When it comes to NO, one inventor says YES
You’ve seen the tanks and the trucks delivering them: cylinders of nitric oxide (NO), each one 64 pounds, highly pressurized and more than four feet tall.
NO gas is required for anesthesia, sedation and a range of healthcare applications, including treating cardiopulmonary disease (the gas widens blood vessels in the lungs).
“But what if there was a way to generate the same quality and same amount of NO from a very small chemical reaction, without the need for a tank?” asks Xuewei Wang, Ph.D., an assistant professor in the Department of Chemistry of the College of Humanities and Sciences. “It would be a huge value.”
His lab wants to generate inhaled NO in a cost-effective, compact and safe fashion. He and the team discovered that certain organic compounds, which offer their chemical properties as “donors” to create NO, are highly soluble and stable when mixed with a solvent. When Wang hits the donor and solvent with an LED light, the donors start releasing NO. They’re now fine-tuning the release of the gas.
“You cannot just randomly generate NO. If you have too much, it could be toxic. Too little, it’s not effective. You must control the levels of NO very precisely and stably,” he says. “We have been focusing on formulations of nitric oxide donors, and we have developed some unique formulations to make NO release from the donor very stably. We are the only ones who can make NO sustainably compared to the much larger NO generators on the market.”
He’s using his NO knowledge in other ways, too.
This year, the National Heart, Lung, and Blood Institute, part of the National Institutes of Health, awarded a $1.52 million grant to Wang and his team for their NO solution to help prevent infectious and thrombotic complications for patients receiving chemotherapy, dialysis and other treatments through their veins via central venous catheters. The team’s lock solution is a liquid that fills the catheter when not in use to prevent clotting.
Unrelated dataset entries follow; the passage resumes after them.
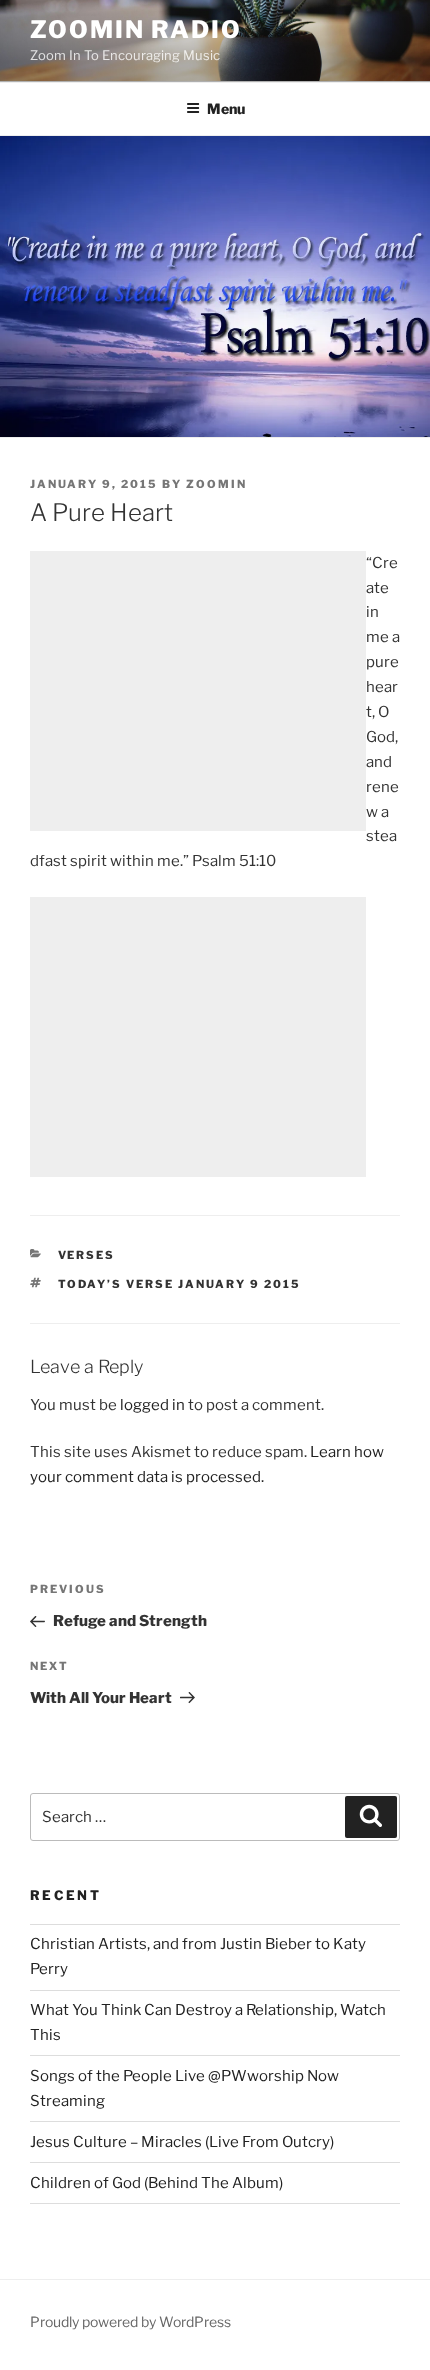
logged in (152, 1405)
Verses (87, 1255)
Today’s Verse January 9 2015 (180, 1284)
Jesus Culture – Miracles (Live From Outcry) (182, 2142)
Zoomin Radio (136, 29)
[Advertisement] (198, 691)
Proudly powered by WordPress (130, 2321)
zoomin (216, 484)
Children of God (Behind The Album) (156, 2183)
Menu (226, 108)
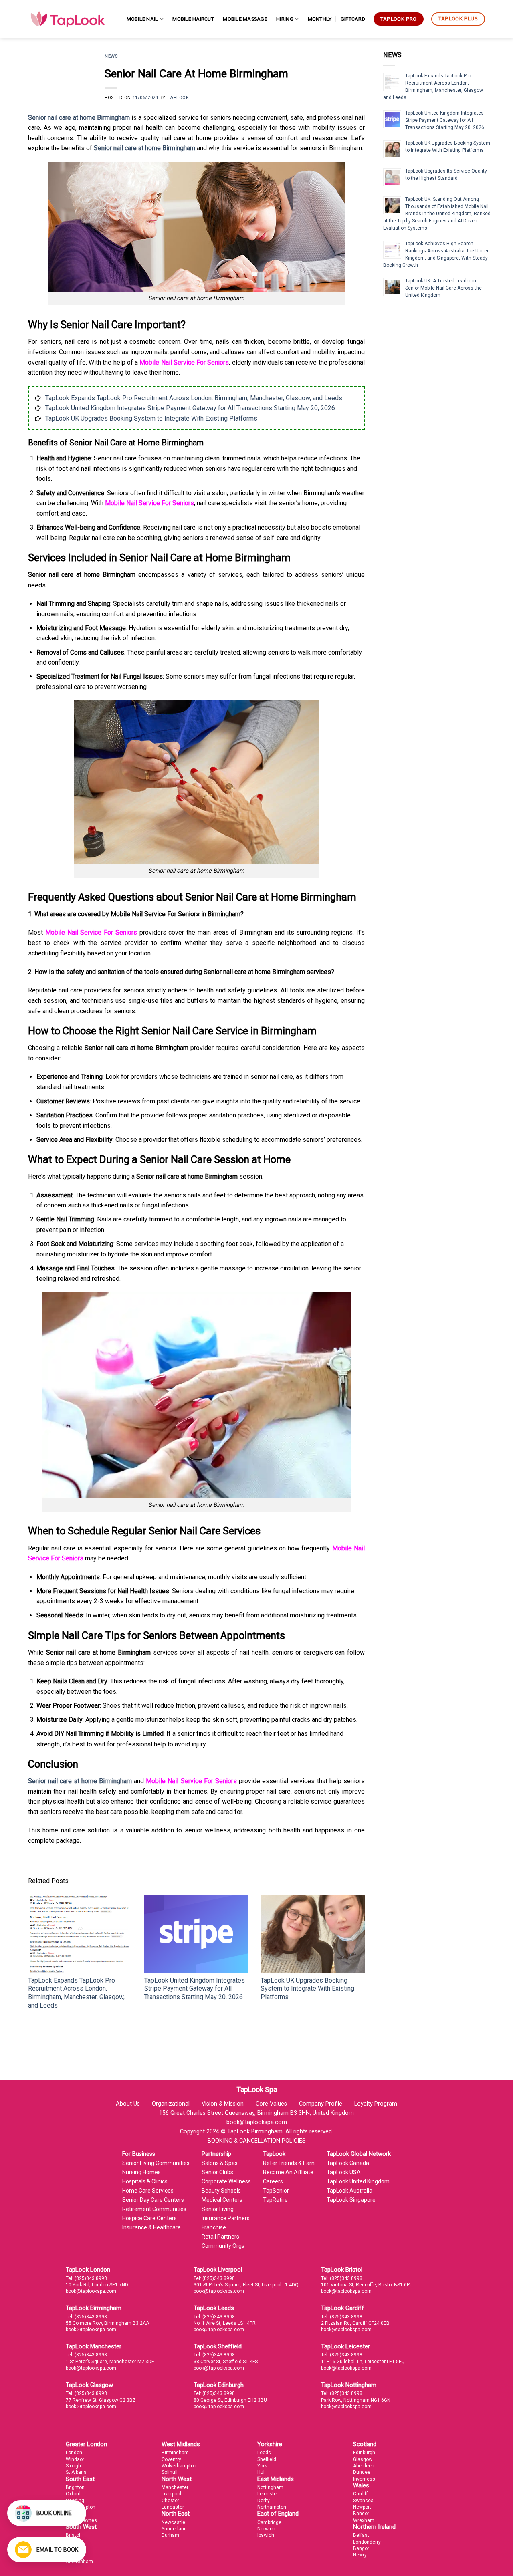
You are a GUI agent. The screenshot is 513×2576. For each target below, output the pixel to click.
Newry (360, 2555)
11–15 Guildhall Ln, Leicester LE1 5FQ (363, 2361)
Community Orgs (223, 2246)
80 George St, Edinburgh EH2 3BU (230, 2400)
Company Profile (320, 2103)
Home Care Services (148, 2190)
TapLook (178, 97)
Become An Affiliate (288, 2172)
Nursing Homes (141, 2172)
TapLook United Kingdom (358, 2181)
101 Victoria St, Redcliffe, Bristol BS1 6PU (367, 2285)
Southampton (80, 2507)
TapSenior (276, 2190)
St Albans (76, 2472)
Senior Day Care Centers (153, 2200)
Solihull (170, 2472)
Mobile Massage (245, 19)
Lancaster (173, 2507)
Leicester (267, 2494)
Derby (263, 2500)
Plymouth (76, 2548)
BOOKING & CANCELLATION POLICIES (257, 2140)
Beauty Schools (221, 2190)
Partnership (216, 2154)
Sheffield (266, 2459)
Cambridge (269, 2522)
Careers (273, 2181)
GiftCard (353, 19)
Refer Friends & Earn (289, 2163)
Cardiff (360, 2494)
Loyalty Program (375, 2103)
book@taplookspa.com (91, 2291)
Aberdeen (363, 2466)
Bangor (361, 2513)
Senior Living (218, 2209)
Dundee (361, 2472)
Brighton (75, 2487)
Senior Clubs (217, 2172)
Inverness (364, 2479)
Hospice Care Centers (149, 2218)
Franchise (214, 2227)
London (74, 2452)
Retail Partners (220, 2236)
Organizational (171, 2103)
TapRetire (275, 2200)
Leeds (264, 2452)
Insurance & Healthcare (151, 2227)
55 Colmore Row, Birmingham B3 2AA (107, 2323)
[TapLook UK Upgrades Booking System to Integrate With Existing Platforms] (313, 1934)
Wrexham (363, 2520)
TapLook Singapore (351, 2200)
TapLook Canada (348, 2163)
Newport (362, 2507)
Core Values (271, 2103)
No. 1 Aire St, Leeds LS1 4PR (225, 2323)
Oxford (73, 2494)
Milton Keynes (81, 2520)
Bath (71, 2542)
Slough (73, 2466)
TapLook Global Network (359, 2154)
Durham (170, 2535)
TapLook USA (344, 2172)
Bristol (73, 2535)
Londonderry (367, 2542)
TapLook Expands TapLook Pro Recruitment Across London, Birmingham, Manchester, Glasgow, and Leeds (193, 398)
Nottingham (270, 2487)
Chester (170, 2500)
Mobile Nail (142, 19)
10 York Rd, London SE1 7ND (97, 2285)
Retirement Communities (154, 2209)
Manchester (175, 2487)
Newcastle (173, 2522)
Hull (261, 2472)
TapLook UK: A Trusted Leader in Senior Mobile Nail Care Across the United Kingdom (443, 288)
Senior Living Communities (156, 2163)
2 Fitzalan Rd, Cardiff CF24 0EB (355, 2323)
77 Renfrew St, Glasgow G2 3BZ (101, 2400)
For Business (138, 2154)
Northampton (271, 2507)
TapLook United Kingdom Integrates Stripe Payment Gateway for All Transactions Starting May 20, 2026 (190, 408)
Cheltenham (79, 2561)
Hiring (284, 19)
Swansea (363, 2500)
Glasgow (362, 2459)
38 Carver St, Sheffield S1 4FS (226, 2361)
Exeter (73, 2555)
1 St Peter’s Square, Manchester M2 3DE (110, 2361)
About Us (128, 2103)
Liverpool (171, 2494)
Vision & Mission (223, 2103)
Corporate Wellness (226, 2181)
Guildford (76, 2513)
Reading (75, 2500)
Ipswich (265, 2535)
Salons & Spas (220, 2163)
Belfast (361, 2535)
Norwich (266, 2529)
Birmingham (175, 2452)
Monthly (320, 19)
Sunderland (174, 2529)
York (262, 2466)
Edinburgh (364, 2452)
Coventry (171, 2459)
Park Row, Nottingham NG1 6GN (355, 2400)
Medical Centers (222, 2200)
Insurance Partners (226, 2218)
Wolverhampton (179, 2466)
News (111, 56)
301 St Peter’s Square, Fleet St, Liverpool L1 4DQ (246, 2285)
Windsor (75, 2459)
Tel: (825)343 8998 (86, 2278)
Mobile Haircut (193, 19)
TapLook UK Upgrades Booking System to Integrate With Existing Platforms (151, 418)
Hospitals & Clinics (145, 2181)
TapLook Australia (349, 2190)
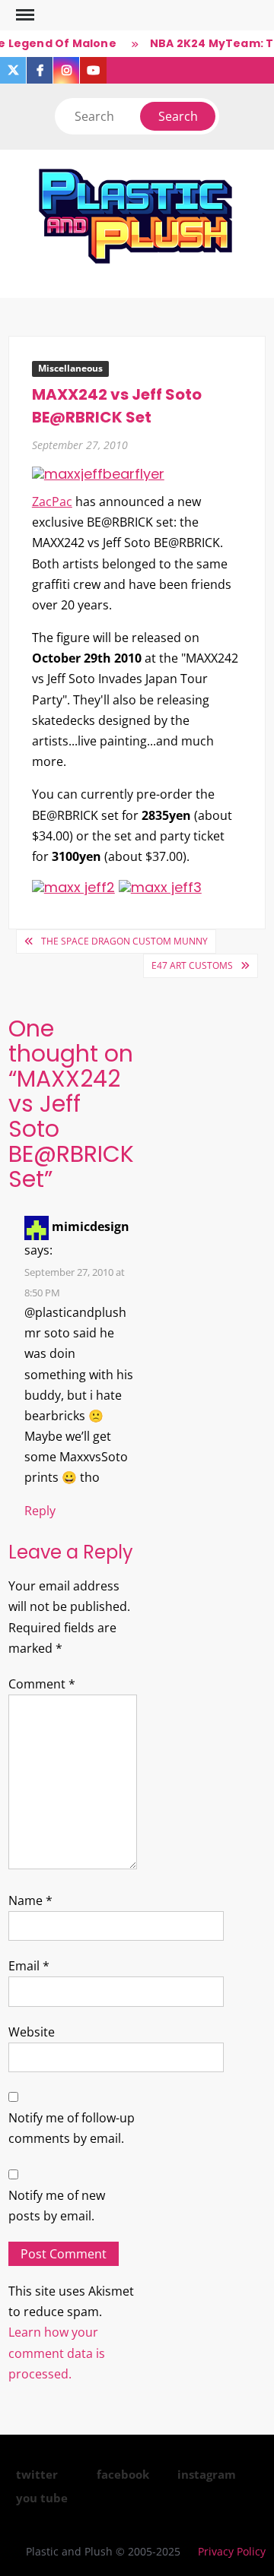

It delivers a controlled release of NO, which Wang says “serves as a natural anti-platelet and antimicrobial agent in the human body.”
Wang, who studies drug delivery, medical implants’ use alongside NO and the development of chemical sensors for health monitoring and diagnosis, has also received grants from the National Institute of Biomedical Imaging and Bioengineering (also part of NIH), the Virginia Innovation Partnership Corporation, the VCU C. Kenneth and Dianne Wright Center for Clinical and Translational Research, the VCU Commercialization Fund and industry for this research. He is working with VCU TechTransfer and Ventures on patent protection for formulations and sensors that his team is developing.